A seemingly mundane discussion today at Portland City Hall about bonds related to a $72.4 million fire-equipment measure morphed into a verbal tussle over the planned purchase of four emergency vehicles.
Those four emergency vehicles were part of the ballot measure that city voters narrowly approved last year to beef up emergency-response infrastructure in Portland. But, as Commissioners Amanda Fritz and Dan Saltzman noted this morning, there's no plan yet in place for how the city would staff those vehicles, which will respond to minor medical emergencies not fires.
Today's emergency ordinance would have allowed city officials to issue up to $40 million in bonds to buy emergency equipment and the four vehicles as part of the $72.4 million Portland Fire & Rescue upgrade.
But Fritz and Saltzman wanted to know how much sense it made to buy new vehicles without first establishing a funding plan for deploying those vehicles. Fritz started her line of questioning by saying the city currently has two emergency vehicles similar to the four the city wants to buy. One of those vehicles is not in service because of staffing issues, she said.
"If we purchase them right now, we don't have the bodies to go in them," Fire Chief John Klum acknowledged.
Commissioner Randy Leonard appeared irritated by Fritz and Saltzman's questions. (He at one point noted, quite correctly, that the conversation was happening in open session in front of reporters!) But his objections mostly stemmed from the fact Leonard considered the staffing question to be a matter of collective bargaining with the firefighters union, meaning it shouldn't be discussed publicly. "This is not Wisconsin," Leonard interjected at one point.
Commissioner Nick Fish, who was on vacation last week, asked if the emergency clause could be removed from the ordinance so that a vote could be postponed a week. Leonard agreed to that change, but he may not have had a choice. Emergency ordinances require unanimous votes. "We're not going to resolve this today," Fish said. (Mayor Sam Adams was not at today's session because he is in Germany on city business.)

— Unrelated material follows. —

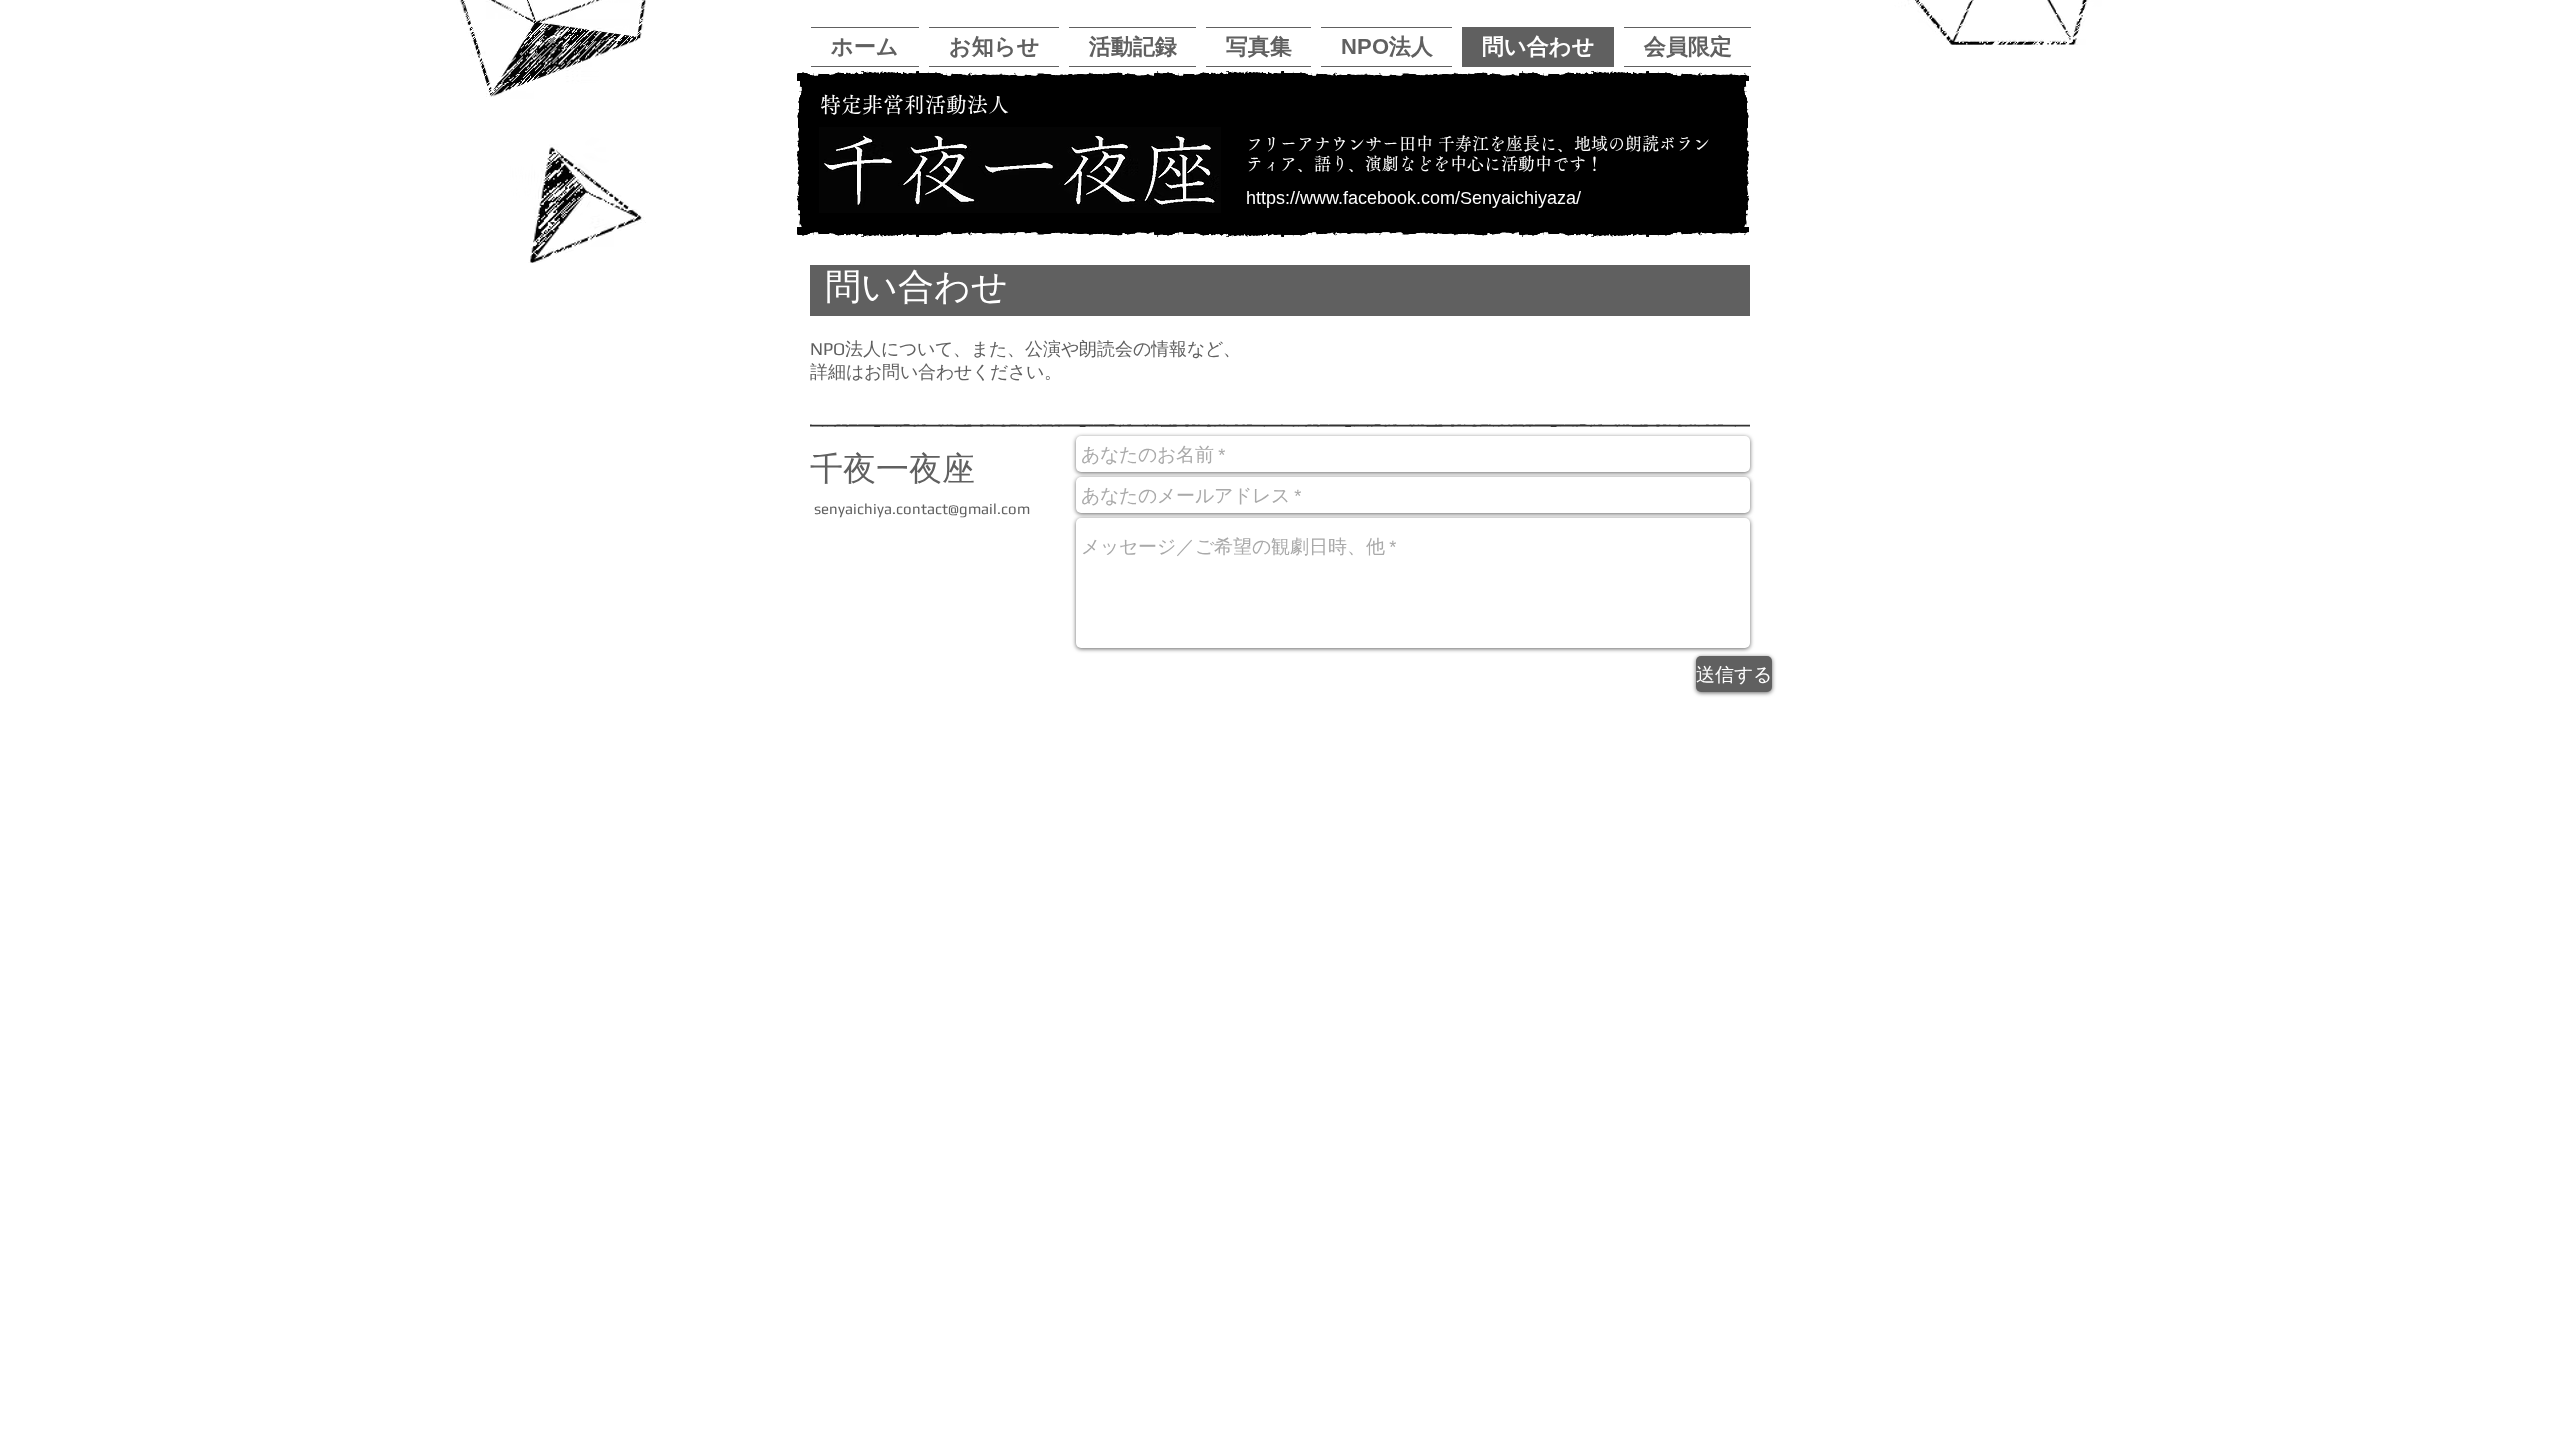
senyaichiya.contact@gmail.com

One of the items commissioners will discuss between this week and next is how many city employees would need to be assigned to the new vehicles. Saltzman seemed to think a single employee could respond to certain medical emergencies. Leonard said he thought two people would be more appropriate. He said a number of times this morning that certain neighborhoods in Portland's "urban environment" weren't safe for solitary city employees.
"This is a little frustrating," Leonard said of this morning's conversation.
"It's frustrating for me, too," Saltzman said.
Fritz's main point? "I think it's premature to buy the trucks if we don't know how we're going to staff them," she said.